Воспоминания о квартире на площади Вобан затмились декором новой квартиры. Что осталось от эпохи коллекции «Мондриан»? Заметим, что птица Сенуфо все еще была на месте, как и стол Ээро Сааринена[611], но Ив уже ввязался в свои «поиски потерянного времени». Он хотел воссоздать прошедшее время через воспоминания, которые он коллекционировал. Кстати, любимой комнатой Ива была вовсе не та комната-музей, а большая белая гостиная с видом на сад, которая выглядела как увеличенная копия его комнаты на площади Вобан. В гостиной книжные полки занимали почти все стены. У него был свой особый способ хранения книг вместе с соответствующими фотографиями и предметами. Именно здесь все его божества нашли свое место: Мария Каллас, Энди Уорхол, Кристиан Диор, Франсуаза Саган, Пэт Кливленд, принцесса Матильда, Ле Клезио[612], Колетт

[613], Рене Кревель[614], Виолетта Ледюк, Лили Брик[615]

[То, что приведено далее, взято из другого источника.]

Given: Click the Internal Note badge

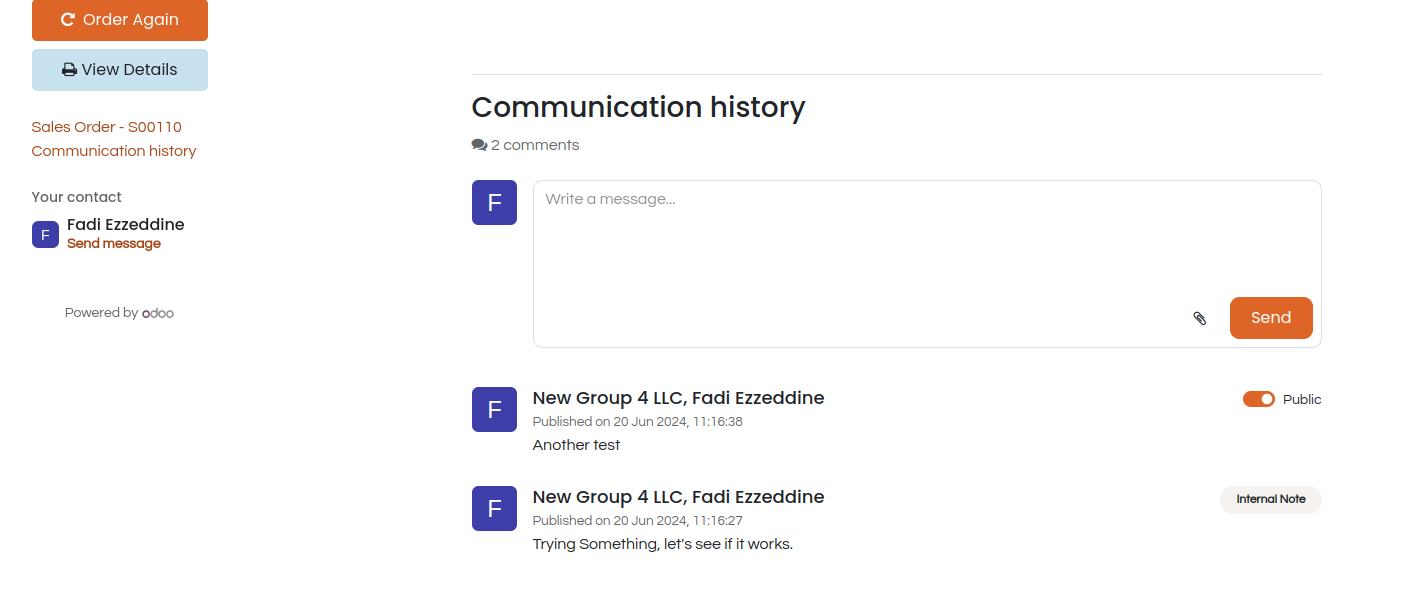Looking at the screenshot, I should [x=1271, y=499].
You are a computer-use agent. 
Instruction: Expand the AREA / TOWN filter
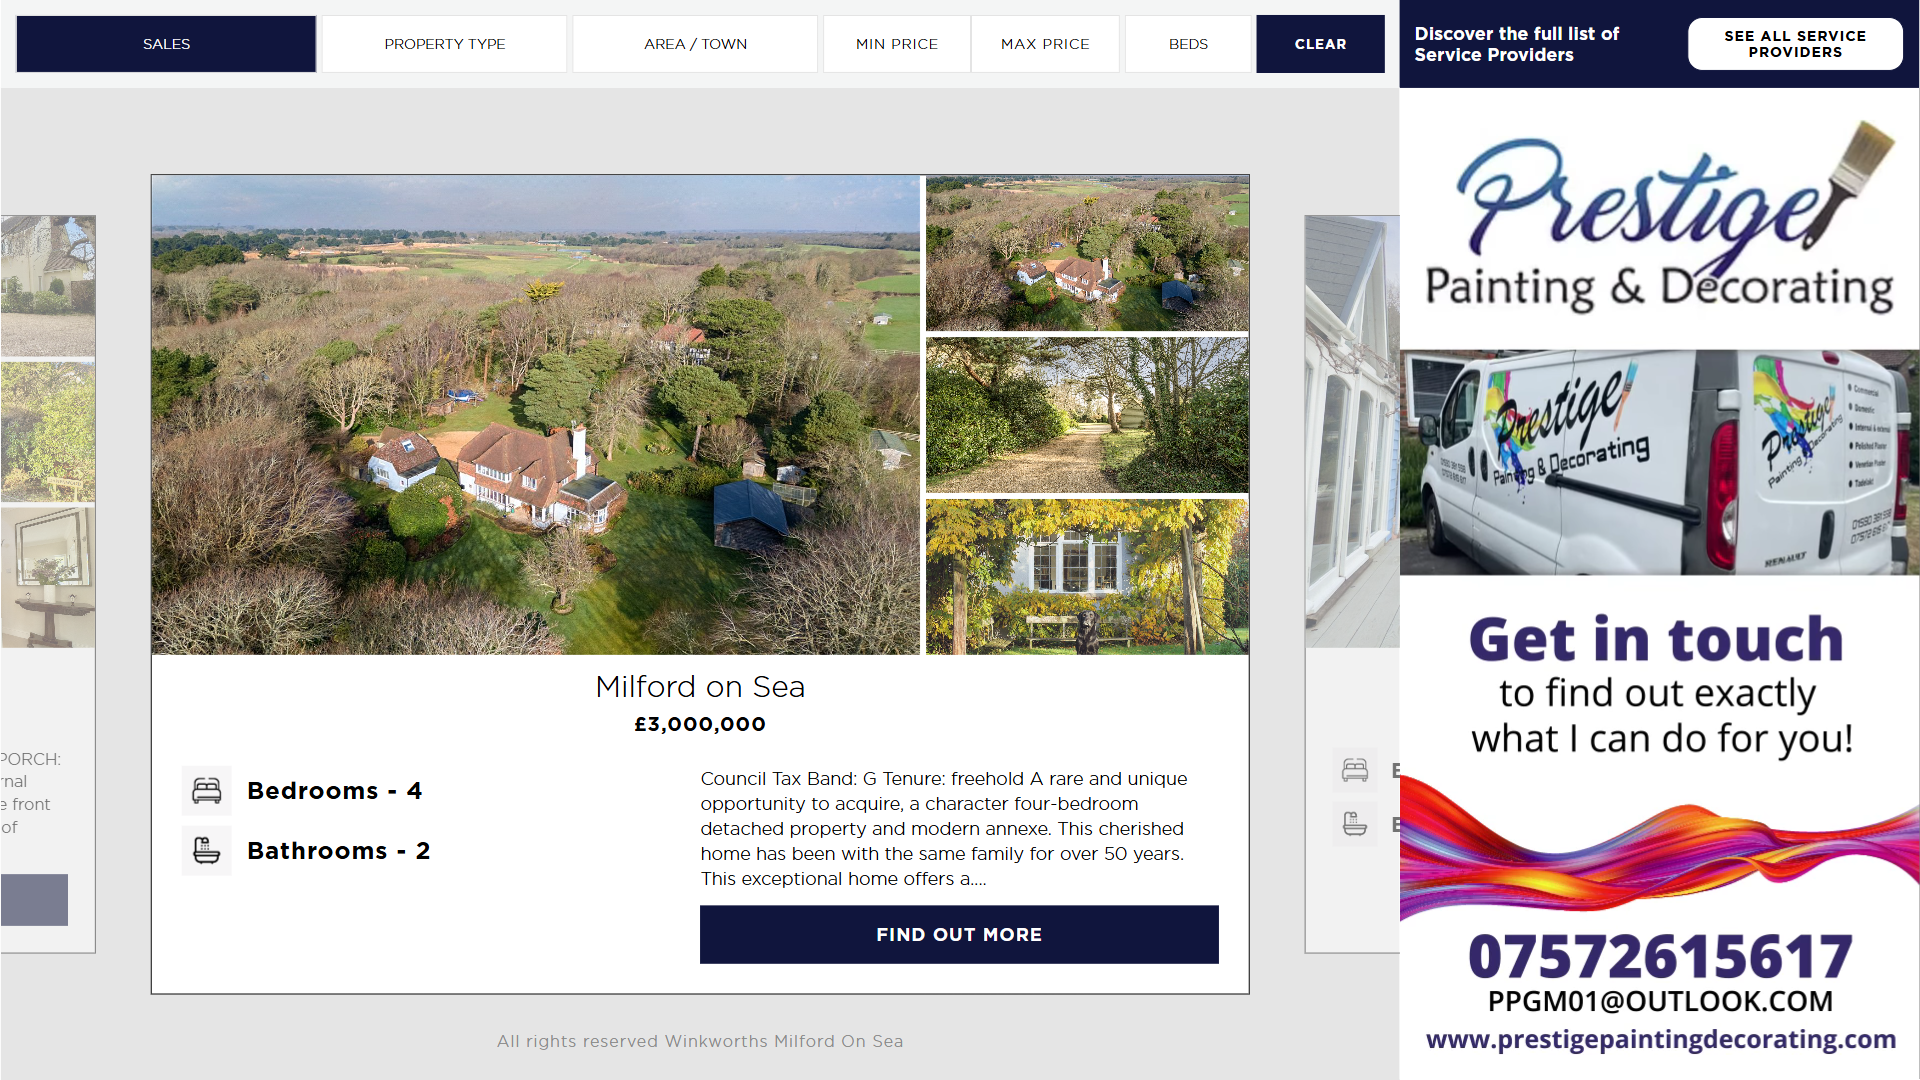click(x=695, y=44)
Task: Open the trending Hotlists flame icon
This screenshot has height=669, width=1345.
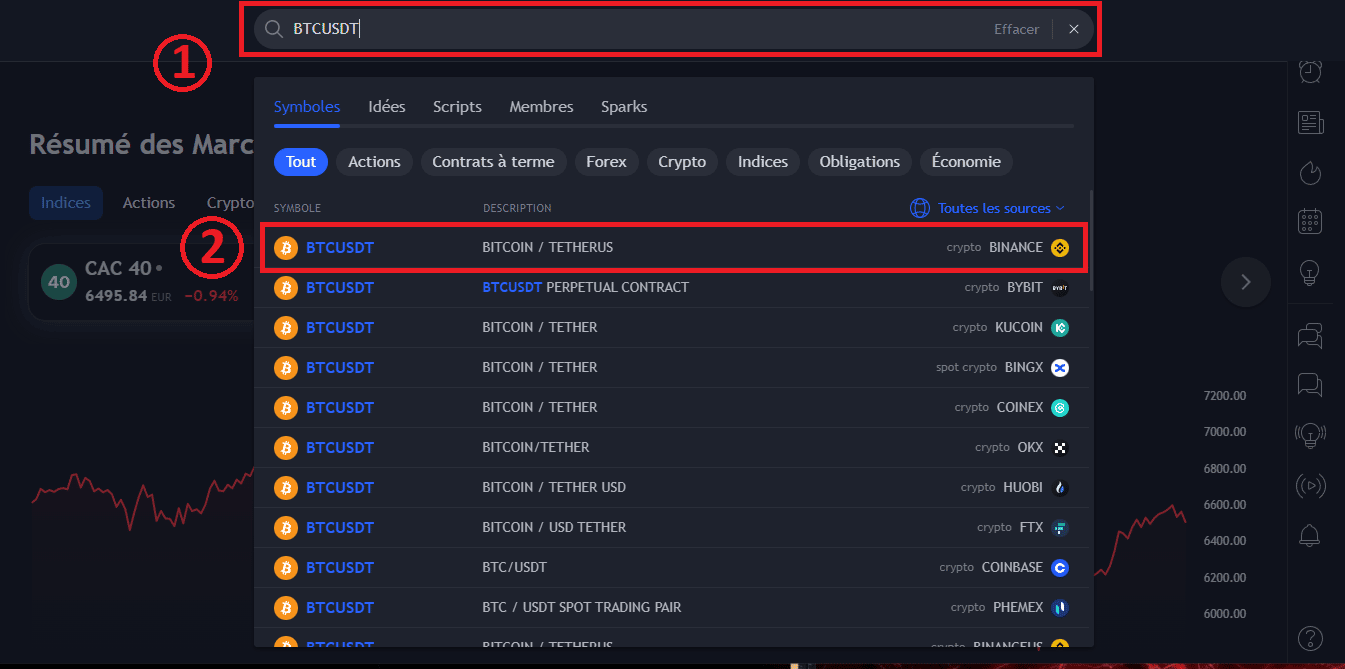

, Луи Жуве, Митца Брикар, Людовик II Баварский. «Каждая ниша — это декорация», — объяснял позже Ив Сен-Лоран в одном интервью. Например, позади фотографии Мари-Лор де Ноай с Натали Барни[616] он ставил книги о своих друзьях, в том числе о Бераре. Акварели Кристиана Берара и Бакста (включая эскиз костюма для «Саломеи») были приставлены к Жироду, Прусту и Кокто, на которого намекала еще и трубка для курения опиума… Фотография Каллас стояла рядом с обложкой «Береники» Расина из школьной серии Classiques Larousse, уцелевшей с лицейских лет. Книги о Марокко — рядом с портретом маршала Лиоте
[617]. За большим диваном он разместил бар и двух баранов Лаланна. На кофейных и журнальных столиках стояли разные шкатулки, резак для бумаги из слоновой кости, фотографии в рамке, бронзовые статуэтки, берберские украшения, арабские кинжалы.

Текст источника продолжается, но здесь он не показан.